[Data supplied — start]

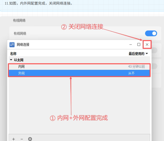The height and width of the screenshot is (141, 164).
Task: Select the 内网 connection entry
Action: tap(21, 66)
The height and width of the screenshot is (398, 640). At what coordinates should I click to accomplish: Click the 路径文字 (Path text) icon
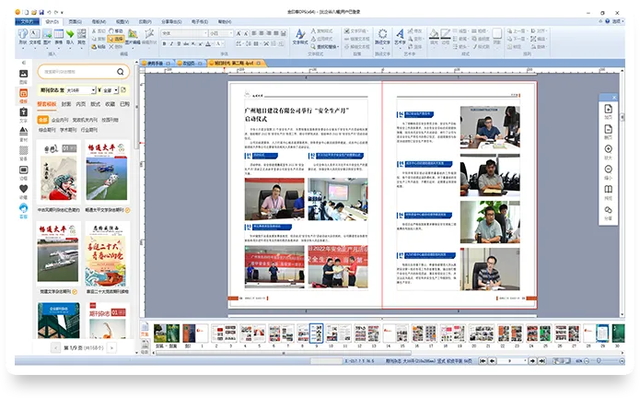(381, 35)
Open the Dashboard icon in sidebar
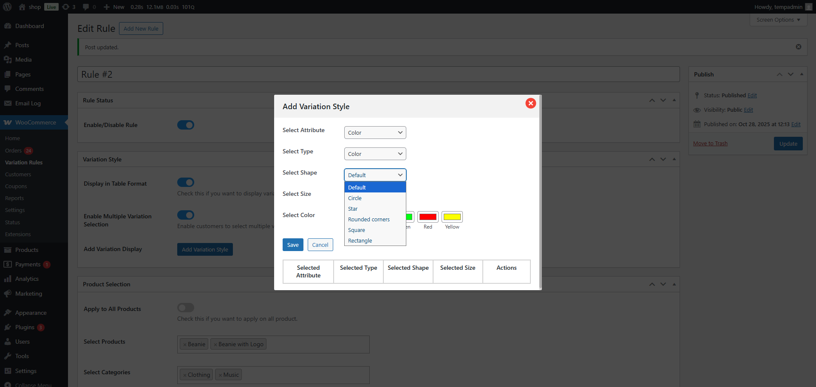Image resolution: width=816 pixels, height=387 pixels. (8, 26)
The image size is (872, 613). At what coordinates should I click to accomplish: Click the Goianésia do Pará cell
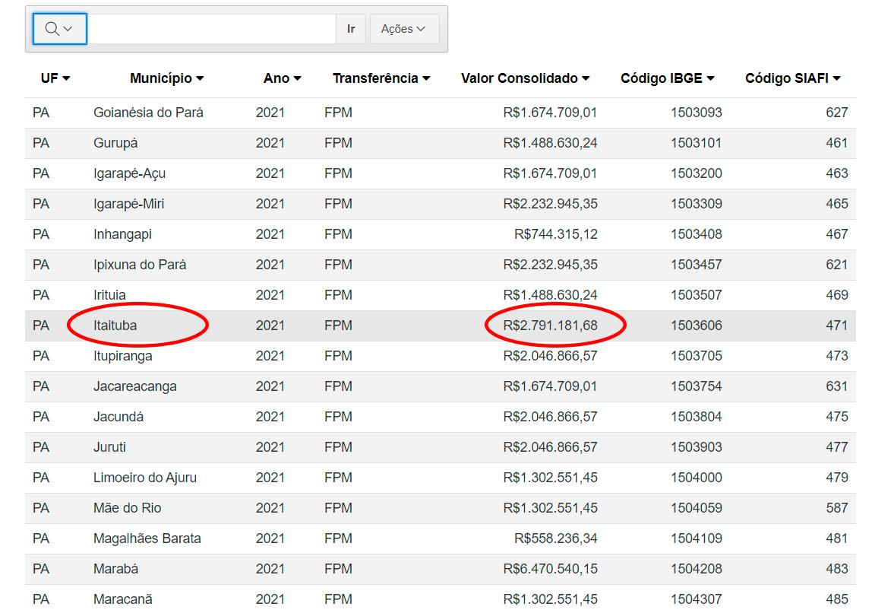click(148, 113)
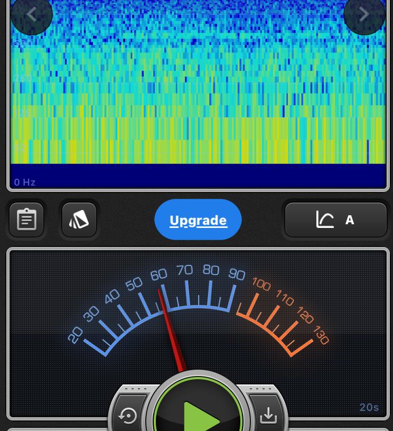Click the reset measurement icon

click(128, 416)
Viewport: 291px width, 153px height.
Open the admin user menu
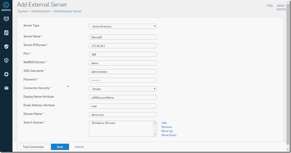coord(281,6)
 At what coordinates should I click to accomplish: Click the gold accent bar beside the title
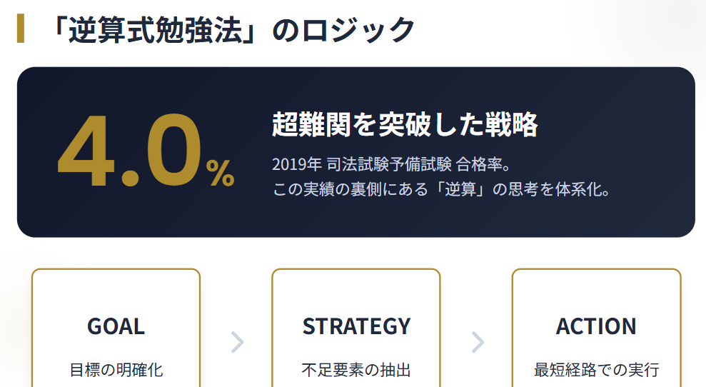[21, 29]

[Data supplied — finish]

### Your instructions
The output must match, line for line, the span from the line containing "Open the Dashboard icon in sidebar" through the end of the data, with the pictures removed.

### Written solution
Open the Dashboard icon in sidebar
Image resolution: width=816 pixels, height=387 pixels. (8, 26)
The image size is (872, 613). At what coordinates should I click to accomplish: Click the Goianésia do Pará cell
click(148, 113)
Click the reset measurement icon

click(128, 416)
Viewport: 291px width, 153px height.
Open the admin user menu
coord(281,6)
 At what coordinates should I click to accomplish: Click the gold accent bar beside the title
[21, 29]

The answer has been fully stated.